Saturday, October 18, 2014

The First Place I Lived

Grandma's funeral service and internment happened today in Cranberry Portage. It was a lovely ceremony held in the school gymnasium where Hope (and Val) worked as cafeteria servers and custodians for a quarter-century, touching who knows how many young lives with kindness. To my eyes it looked like about fifty members of the community turned up in addition to the family members who made the trip - and fifty people is a considerable proportion of Cranberry Portage's population. 

It was a hard day, but a warm and well-executed event, which made the process easier to bear. 

After we returned to Flin Flon, Mom and Dad took Sean and I on a short drive to see the house where I spent my first couple of years. Unfortunately it sparks no memories for me, though Flin Flon itself remains a strange marvel of the north, with its rolling hills carved into giant rock formations, as well as the iconic smokestack that continues to belch. 

6 comments:

  1. You may recall the astounding moment that Tutorbot learned from the ancient Malakarabot (gardening robot) the remedy to heal his soul, that instant was when the Universe chose also to reveal its true nature and caused a random Canada Goose to be sucked into the starboard starboard intake of the flying truck Tutorbot was riding in, whereupon the motor had exploded. The crew ejected safely, but Tutorbot was mangled into an unrecognizable pretzel shape when the truck crashed with powerful violence into a remote automated factory.

■ Written tasks:
A – Decide whether each statement below agrees with the blog post above. Answer yes or no, and quote the exact words of the post that decide it.
(i) The funeral service was held in a church.
(ii) Hope and Val worked at the school for a quarter-century.
(iii) The house in Flin Flon brought back memories for the writer.
B – Carry the blog post above on from the point where it stops.

■ Collected material:
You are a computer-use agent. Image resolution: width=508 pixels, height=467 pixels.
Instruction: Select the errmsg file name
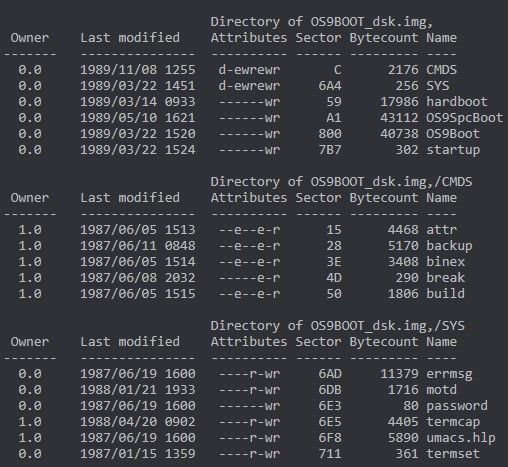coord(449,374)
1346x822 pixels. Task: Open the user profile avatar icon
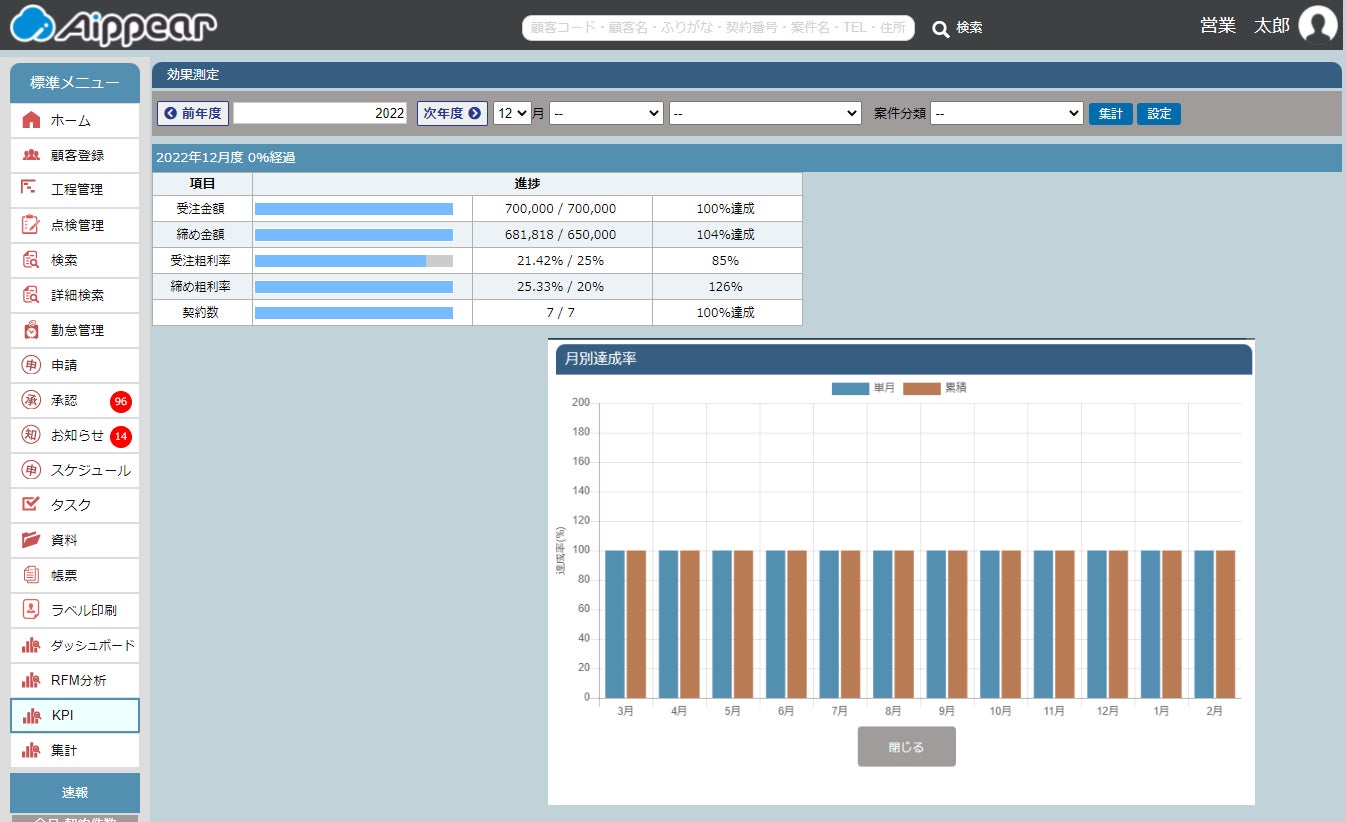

■ Task results:
A –
(i) No: "held in the school gymnasium"
(ii) Yes: "worked as cafeteria servers and custodians for a quarter-century"
(iii) No: "Unfortunately it sparks no memories for me"

B –
    After a year of enduring a slow leak in his trickle charger and being unable to do anything about it, for his arms and legs had detached from their mounts by the extreme force of the collision and flung away in pieces towards the visible horizon, Tutorbot came to the conclusion that his rescue may be delayed.

    He passed time by refining the checksum of his onboard lesson plan, for he knew someday he would be found, rehabilitated, and ultimately returned to his rightful workplace at the head of a classroom of impressionable student-citizens. He ran his checksum one thousand times a day for two thousand years. At the end of that time, he felt he had developed a truly solid lesson plan.

    One day after that, a solitary Gnatbot chanced to crawl across Tutorbot's mortarboard receptor panel. Since Tutorbot's electrophoto-opticans had been smashed into fractions of smithereens in the crash, Tutorbot sensed rather than saw his first visitor in over two millennia.

    "I've been saving this story for a special occasion," said Tutorbot, his first vocalization in 730,484.4 days. Or he would have said aloud something like that had his voxbox not centuries ago been shotputted the length of a football field away from what remained of his smashed-pumpkin-shaped head.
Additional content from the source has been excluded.